Presbyopia is a common age-related loss of near vision caused by a decrease in lens elasticity. The classic case is a middle-aged individual who must hold books at arm's length to read.
A 35-year-old man comes in for severe pain behind his left eye. The patient has had an intense, stabbing pain that woke him up around midnight. It improved after 30 minutes and he was about to go back to sleep when the same pain began again. He took ibuprofen without relief. Several months ago, the patient had similar episodes of pain that resolved spontaneously after 2 weeks. He has had no fevers, blurry vision, nausea, or vomiting but has had nasal congestion. He is a flight operations officer and says his job is stressful. Vital signs are normal. The patient is restless and agitated. Physical examination shows left-sided ptosis, miosis, and rhinorrhea. Neurologic examination shows bilateral equal and normal motor strength, sensation, and deep tendon reflexes. Which of the following is the most likely cause of this patient's headache?
|A. Brain tumor
|B. Cluster headache
|C. Migraine without aura
|D. Tension-type headache
|E. Trigeminal neuralgia
This patient with episodes of acute retro-orbital pain accompanied by ipsilateral autonomic manifestations (eg, ptosis, miosis, rhinorrhea) likely has cluster headaches. These headaches are generally seen in young men, are unilateral, and can be accompanied by redness of the ipsilateral eye with tearing but no visual changes, as well as by agitation due to the severity of the pain. The autonomic manifestations may be similar to those seen with Horner syndrome (ptosis, miosis, anhidrosis).

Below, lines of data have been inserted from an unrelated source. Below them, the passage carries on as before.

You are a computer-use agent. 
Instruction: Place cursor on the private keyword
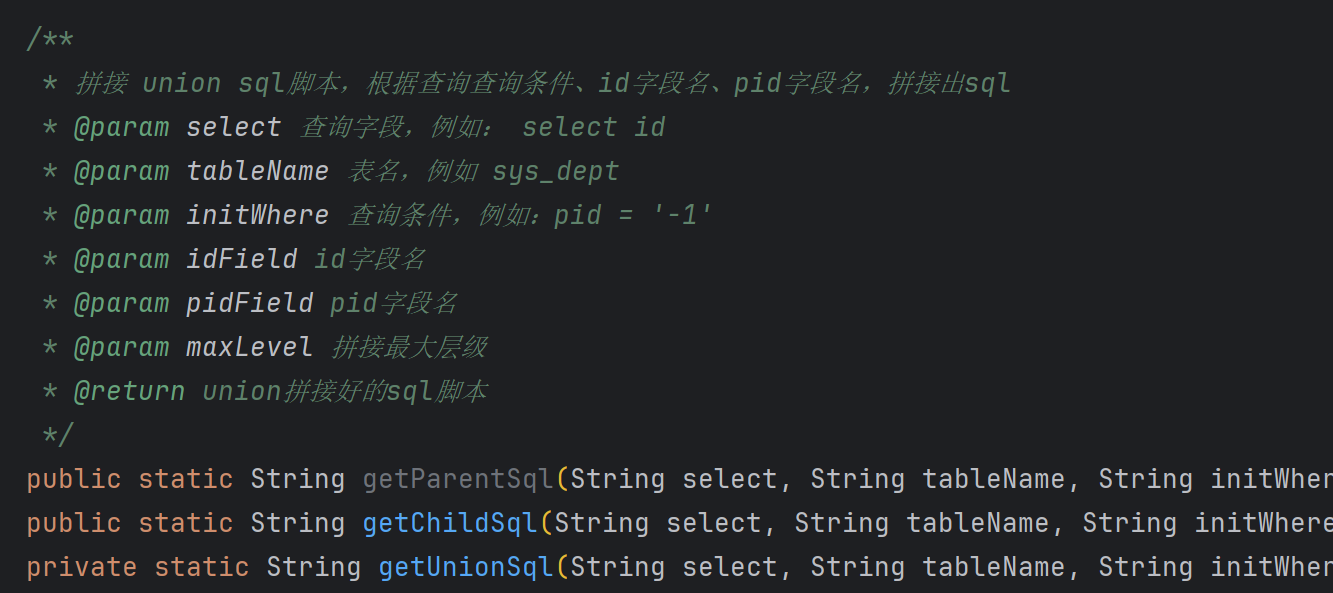tap(82, 567)
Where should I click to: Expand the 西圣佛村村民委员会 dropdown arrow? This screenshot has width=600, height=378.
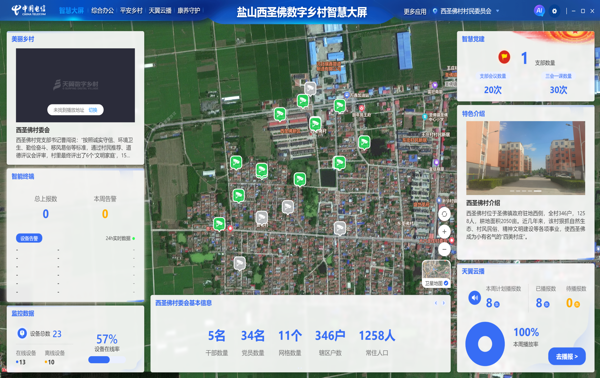click(497, 11)

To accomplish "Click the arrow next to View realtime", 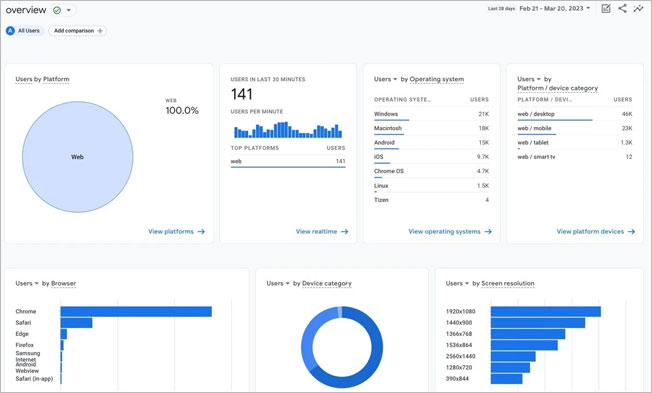I will point(345,232).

The paroxysms of cluster headache attacks begin during sleep, peak rapidly, last approximately 90 minutes, and occur up to 8 times daily for 6-8 weeks followed by a remission lasting up to a year. Because the attacks are short but severe, prophylactic medication (eg, verapamil, lithium) is important for management. An acute attack can be aborted with inhalation of 100% oxygen.
(Choices A) A brain tumor typically presents with progressive headache, morning nausea, and focal neurologic deficits due to mass effect. It does not typically cause recurrent severe retro-orbital pain in young patients.
(Choices C, D, and E) Migraines are usually associated with nausea, vomiting, and photophobia; these headaches are typically pulsatile and throbbing rather than sharp and severe. Tension-type headaches can occur due to stress but are usually non-throbbing and bilateral. Trigeminal neuralgia is characterized by recurrent and sudden-onset stabbing pain along the V2 (maxillary) and V3 (mandibular) branches of the trigeminal nerve. The episodes last a few seconds to minutes and can be triggered by minor stimuli (eg, wind). Ptosis, miosis, and rhinorrhea are more suggestive of cluster headache.
Cluster headaches usually present with acute, unilateral, severe retro-orbital pain that awakens patients from sleep. These headaches may be accompanied by redness and tearing, rhinorrhea, and ipsilateral ptosis and miosis.